**AIM OF THE EXERCISE**.
Please write out exactly the line containing "Image resolution: width=627" below and every line after it, through the last one, but leave out any pictures.

Extracted records
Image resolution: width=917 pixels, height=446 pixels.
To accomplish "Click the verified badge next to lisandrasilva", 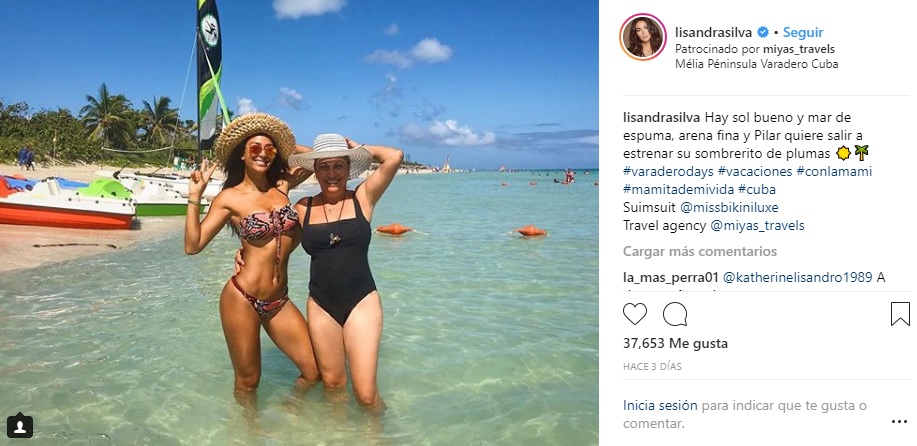I will coord(763,32).
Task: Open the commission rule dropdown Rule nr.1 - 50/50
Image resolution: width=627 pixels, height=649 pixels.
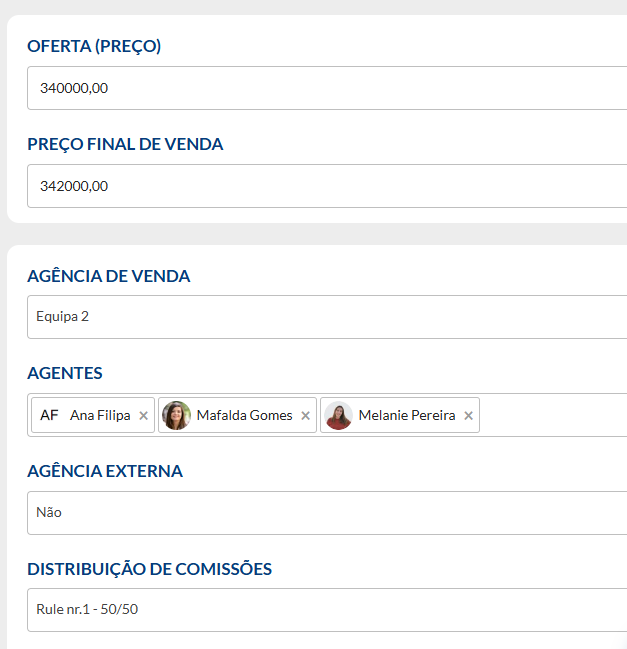Action: [x=327, y=610]

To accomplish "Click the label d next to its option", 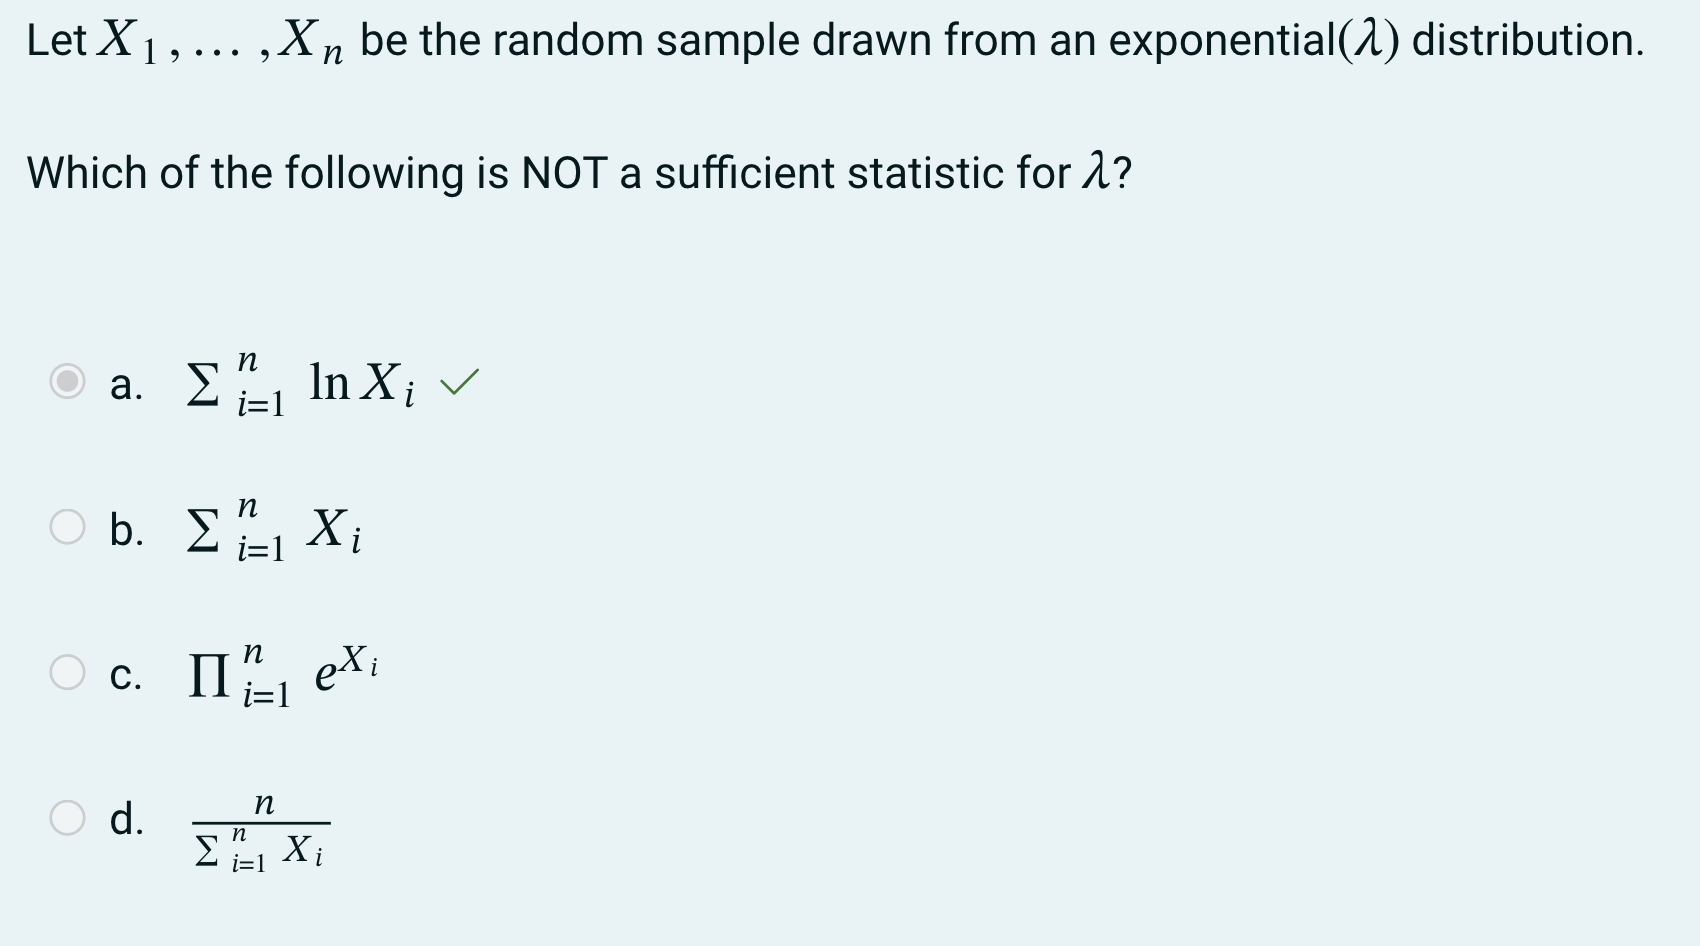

**EXERCISE ANSWER**.
Image resolution: width=627 pixels, height=649 pixels.
Action: [x=327, y=610]

To accomplish "Click the label d next to its option", 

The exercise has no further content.